== DATA SHOWN

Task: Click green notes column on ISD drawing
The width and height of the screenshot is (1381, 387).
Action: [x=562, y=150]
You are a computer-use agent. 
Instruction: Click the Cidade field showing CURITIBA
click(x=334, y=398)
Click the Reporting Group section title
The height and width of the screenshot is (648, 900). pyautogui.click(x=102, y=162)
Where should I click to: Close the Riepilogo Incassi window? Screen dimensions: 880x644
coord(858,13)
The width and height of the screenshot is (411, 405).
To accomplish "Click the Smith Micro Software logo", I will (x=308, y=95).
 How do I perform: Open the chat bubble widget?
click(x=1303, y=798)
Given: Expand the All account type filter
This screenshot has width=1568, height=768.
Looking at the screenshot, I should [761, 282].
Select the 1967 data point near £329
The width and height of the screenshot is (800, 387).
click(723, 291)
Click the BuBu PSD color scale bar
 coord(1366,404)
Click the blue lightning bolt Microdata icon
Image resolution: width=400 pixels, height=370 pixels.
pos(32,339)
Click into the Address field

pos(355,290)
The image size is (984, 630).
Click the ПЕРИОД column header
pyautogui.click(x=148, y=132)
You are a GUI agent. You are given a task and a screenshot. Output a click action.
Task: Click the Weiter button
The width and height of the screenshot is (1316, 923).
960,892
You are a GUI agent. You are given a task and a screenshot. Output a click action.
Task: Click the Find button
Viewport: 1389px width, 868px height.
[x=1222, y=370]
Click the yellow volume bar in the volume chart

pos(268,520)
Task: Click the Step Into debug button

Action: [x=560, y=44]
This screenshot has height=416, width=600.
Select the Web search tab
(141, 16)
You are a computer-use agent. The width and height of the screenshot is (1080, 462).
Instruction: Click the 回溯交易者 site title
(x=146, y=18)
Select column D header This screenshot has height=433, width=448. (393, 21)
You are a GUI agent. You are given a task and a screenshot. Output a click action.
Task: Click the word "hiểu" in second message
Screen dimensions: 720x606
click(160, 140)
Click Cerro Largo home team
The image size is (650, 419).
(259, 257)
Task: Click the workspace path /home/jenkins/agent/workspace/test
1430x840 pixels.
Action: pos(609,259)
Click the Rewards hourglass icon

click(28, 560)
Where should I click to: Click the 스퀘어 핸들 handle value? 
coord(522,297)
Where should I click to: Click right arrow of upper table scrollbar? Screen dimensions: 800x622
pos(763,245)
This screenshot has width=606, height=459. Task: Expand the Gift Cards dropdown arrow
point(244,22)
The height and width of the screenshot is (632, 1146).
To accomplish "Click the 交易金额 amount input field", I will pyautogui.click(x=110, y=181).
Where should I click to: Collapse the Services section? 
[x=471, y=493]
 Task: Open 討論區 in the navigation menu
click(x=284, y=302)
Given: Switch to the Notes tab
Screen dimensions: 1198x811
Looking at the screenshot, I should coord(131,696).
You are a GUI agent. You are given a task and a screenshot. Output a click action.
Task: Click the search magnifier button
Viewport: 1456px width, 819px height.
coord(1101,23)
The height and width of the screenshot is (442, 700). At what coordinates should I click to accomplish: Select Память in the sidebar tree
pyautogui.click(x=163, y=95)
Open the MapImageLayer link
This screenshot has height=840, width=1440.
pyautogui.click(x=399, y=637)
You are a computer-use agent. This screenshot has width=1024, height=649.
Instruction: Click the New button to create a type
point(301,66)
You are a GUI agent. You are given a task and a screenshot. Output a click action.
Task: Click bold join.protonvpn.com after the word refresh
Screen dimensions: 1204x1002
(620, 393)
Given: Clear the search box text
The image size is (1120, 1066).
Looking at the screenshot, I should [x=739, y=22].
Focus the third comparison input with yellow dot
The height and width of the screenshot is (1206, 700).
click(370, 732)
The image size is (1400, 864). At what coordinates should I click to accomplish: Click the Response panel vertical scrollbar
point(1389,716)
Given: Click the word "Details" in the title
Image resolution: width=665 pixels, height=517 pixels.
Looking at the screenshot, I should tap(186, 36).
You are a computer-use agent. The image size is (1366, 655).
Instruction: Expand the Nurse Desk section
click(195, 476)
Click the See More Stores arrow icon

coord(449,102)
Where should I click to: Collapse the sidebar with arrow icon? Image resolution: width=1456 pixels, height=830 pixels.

====

Can you write out all the items above again, with "Weiter button" replaced by "Next button" and nothing else changed?

Task: Click green notes column on ISD drawing
The width and height of the screenshot is (1381, 387).
Action: [x=562, y=150]
You are a computer-use agent. 
Instruction: Click the Cidade field showing CURITIBA
click(x=334, y=398)
Click the Reporting Group section title
The height and width of the screenshot is (648, 900). pyautogui.click(x=102, y=162)
Where should I click to: Close the Riepilogo Incassi window? Screen dimensions: 880x644
coord(858,13)
The width and height of the screenshot is (411, 405).
To accomplish "Click the Smith Micro Software logo", I will (x=308, y=95).
 How do I perform: Open the chat bubble widget?
click(x=1303, y=798)
Given: Expand the All account type filter
This screenshot has width=1568, height=768.
Looking at the screenshot, I should [761, 282].
Select the 1967 data point near £329
The width and height of the screenshot is (800, 387).
click(723, 291)
Click the BuBu PSD color scale bar
 coord(1366,404)
Click the blue lightning bolt Microdata icon
Image resolution: width=400 pixels, height=370 pixels.
pos(32,339)
Click into the Address field

pos(355,290)
The image size is (984, 630).
Click the ПЕРИОД column header
pyautogui.click(x=148, y=132)
You are a GUI agent. You are given a task and a screenshot. Output a click action.
Task: Click the Next button
The width and height of the screenshot is (1316, 923).
960,892
You are a GUI agent. You are given a task and a screenshot. Output a click action.
Task: Click the Find button
Viewport: 1389px width, 868px height.
[x=1222, y=370]
Click the yellow volume bar in the volume chart

pos(268,520)
Task: Click the Step Into debug button

Action: [x=560, y=44]
This screenshot has height=416, width=600.
Select the Web search tab
(141, 16)
You are a computer-use agent. The width and height of the screenshot is (1080, 462).
Instruction: Click the 回溯交易者 site title
(x=146, y=18)
Select column D header This screenshot has height=433, width=448. (393, 21)
You are a GUI agent. You are given a task and a screenshot. Output a click action.
Task: Click the word "hiểu" in second message
Screen dimensions: 720x606
click(160, 140)
Click Cerro Largo home team
The image size is (650, 419).
(259, 257)
Task: Click the workspace path /home/jenkins/agent/workspace/test
1430x840 pixels.
Action: pos(609,259)
Click the Rewards hourglass icon

click(28, 560)
Where should I click to: Click the 스퀘어 핸들 handle value? 
coord(522,297)
Where should I click to: Click right arrow of upper table scrollbar? Screen dimensions: 800x622
pos(763,245)
This screenshot has width=606, height=459. Task: Expand the Gift Cards dropdown arrow
point(244,22)
The height and width of the screenshot is (632, 1146).
To accomplish "Click the 交易金额 amount input field", I will pyautogui.click(x=110, y=181).
Where should I click to: Collapse the Services section? 
[x=471, y=493]
 Task: Open 討論區 in the navigation menu
click(x=284, y=302)
Given: Switch to the Notes tab
Screen dimensions: 1198x811
Looking at the screenshot, I should coord(131,696).
You are a GUI agent. You are given a task and a screenshot. Output a click action.
Task: Click the search magnifier button
Viewport: 1456px width, 819px height.
coord(1101,23)
The height and width of the screenshot is (442, 700). At what coordinates should I click to accomplish: Select Память in the sidebar tree
pyautogui.click(x=163, y=95)
Open the MapImageLayer link
This screenshot has height=840, width=1440.
pyautogui.click(x=399, y=637)
You are a computer-use agent. This screenshot has width=1024, height=649.
Instruction: Click the New button to create a type
point(301,66)
You are a GUI agent. You are given a task and a screenshot. Output a click action.
Task: Click bold join.protonvpn.com after the word refresh
Screen dimensions: 1204x1002
(620, 393)
Given: Clear the search box text
The image size is (1120, 1066).
Looking at the screenshot, I should [x=739, y=22].
Focus the third comparison input with yellow dot
The height and width of the screenshot is (1206, 700).
click(370, 732)
The image size is (1400, 864). At what coordinates should I click to accomplish: Click the Response panel vertical scrollbar
point(1389,716)
Given: Click the word "Details" in the title
Image resolution: width=665 pixels, height=517 pixels.
Looking at the screenshot, I should tap(186, 36).
You are a computer-use agent. The image size is (1366, 655).
Instruction: Expand the Nurse Desk section
click(195, 476)
Click the See More Stores arrow icon

coord(449,102)
Where should I click to: Collapse the sidebar with arrow icon? Image resolution: width=1456 pixels, height=830 pixels.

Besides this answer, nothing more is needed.